Bien d'autres films en costumes ont été, sont ou vont être tournés dans le Val-d'Oise. L'équipe chargée de reconstituer la Lutèce gallo-romaine pour une visite virtuelle sélectionne le sanctuaire de sources de Genainville (2011). Didier Le Pêcheur fait de l'abbaye cistercienne Notre-Dame du Val, à Mériel, La Commanderie hospitalière d'Assier en Bourgogne (2009). Galilée ou l'Amour de Dieu se déroule en partie chez le connétable Anne de Montmorency, au château d'Écouen (Jean-Daniel Verhaeghe, 2005). Au château d'Épinay-Champlâtreux, le maître d'hôtel Vatel, cherche à regagner la faveur de Louis XIV au prince de Condé (Roland Joffé, 2000). Pour le bicentenaire de La Révolution française, Robert Enrico reconstruit la Bastille à Nucourt (1989). L'Autre Dumas affronte son "nègre" dans un souterrain du Fort de Cormeilles-en-Parisis (Safy Nebbou, 2010). Le mari de Blanche Maupas se mutile sur un champ de bataille de la Première guerre mondiale installé à Arronville (Patrick Jamain, 2010).

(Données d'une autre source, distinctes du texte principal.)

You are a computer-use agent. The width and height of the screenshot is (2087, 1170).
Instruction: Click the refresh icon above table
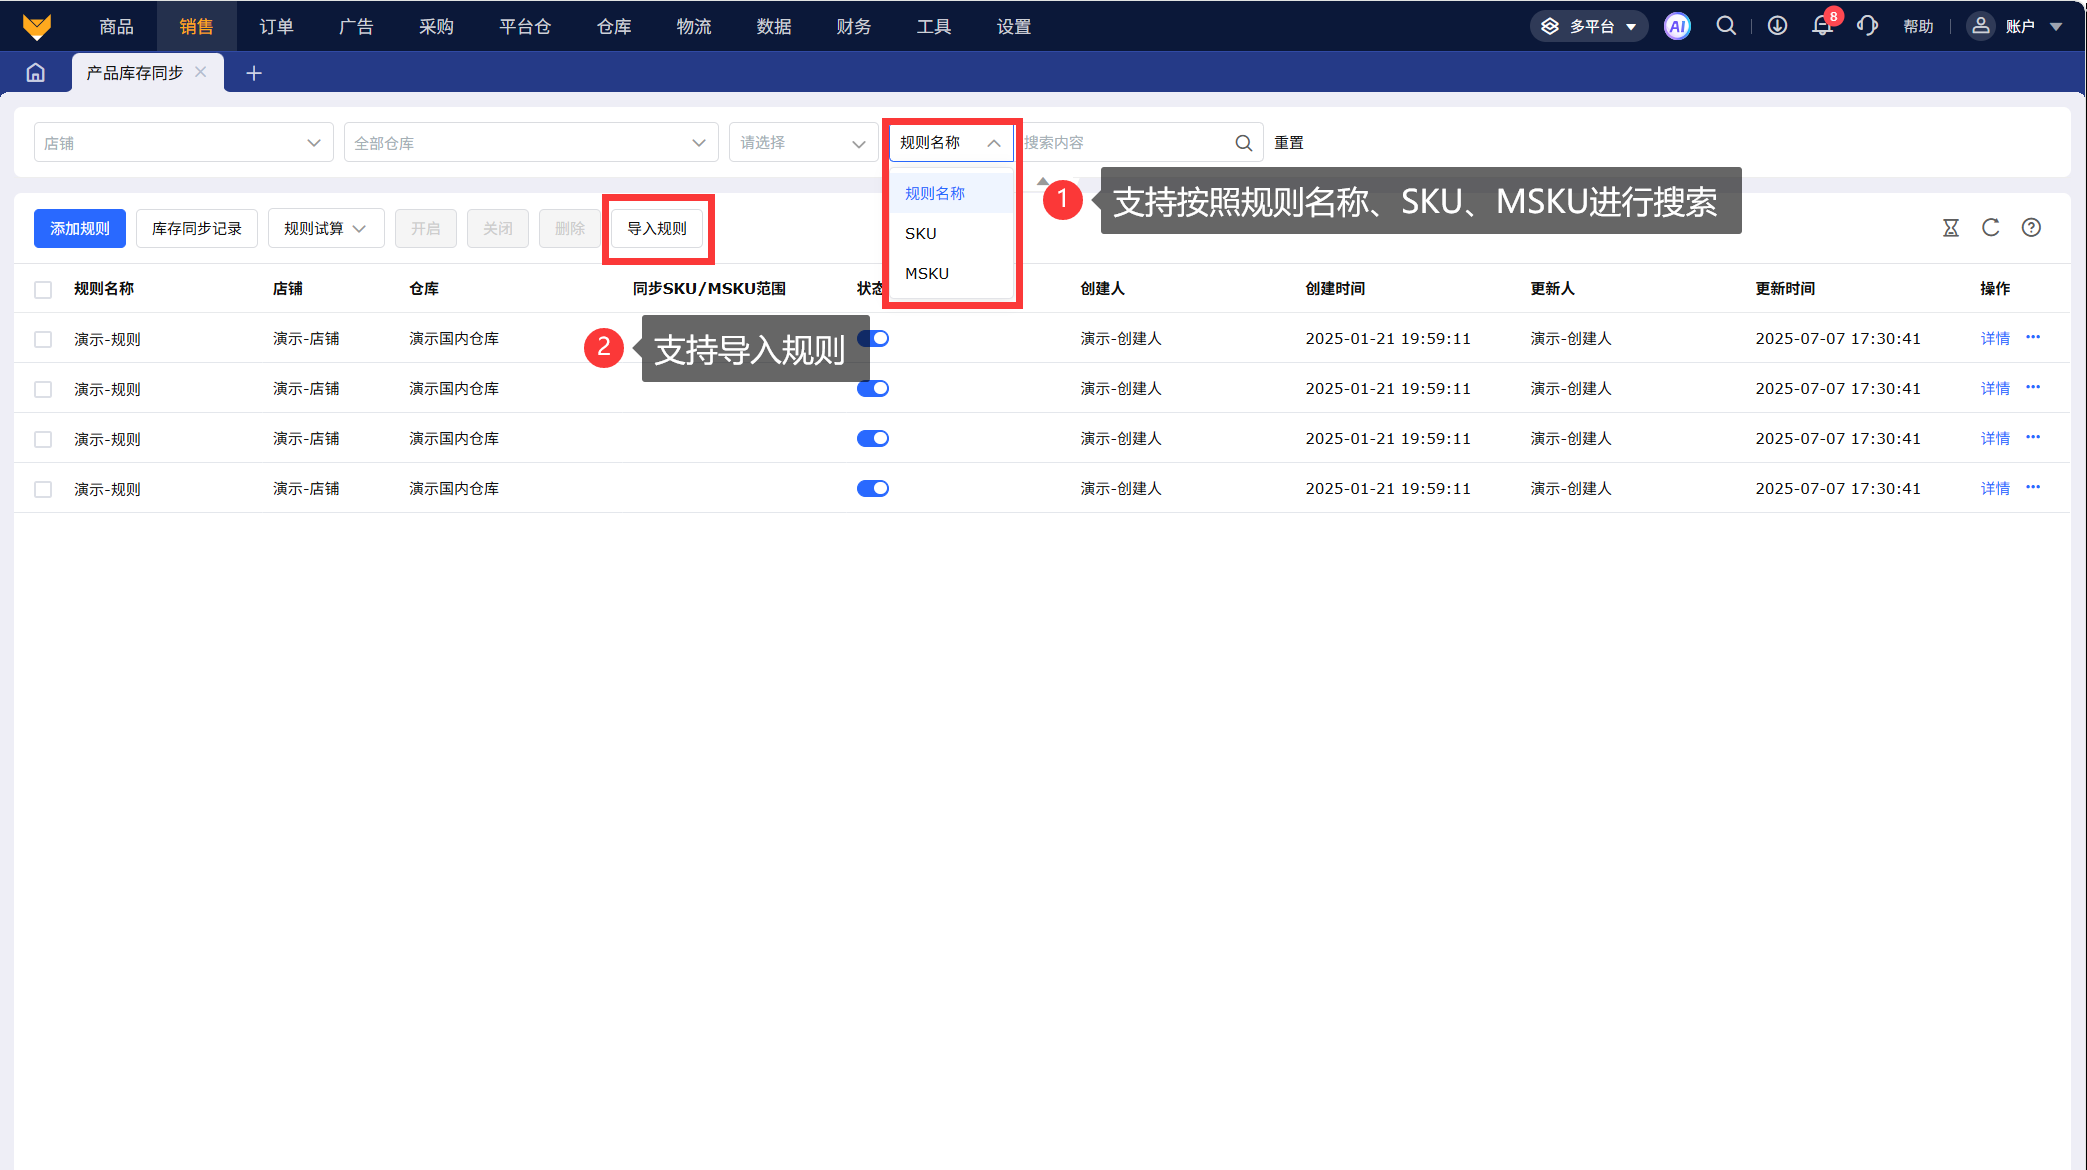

Pensionnat de garçons (Les Disparus de Saint-Agil , Christian-Jacque, 1938) ou couvent de femmes (La Religieuse , Jacques Rivette, 1962), accueillante aux "mystères" du Moyen Âge (Les Miracles de saint Nicolas, Christian de Saint-Maurice, 1967) comme aux séries policières (B.R.I.G.A.D., Yves Angelo, 2000) ou aux documentaires-fictions (Édouard Drumont : histoire d'un antisémite français, Emmanuel Bourdieu, 2011), l'abbaye de Royaumont concilie tous les rôles grâce à la splendeur de son architecture, des miroirs d'eau de son parc et de ses jardins.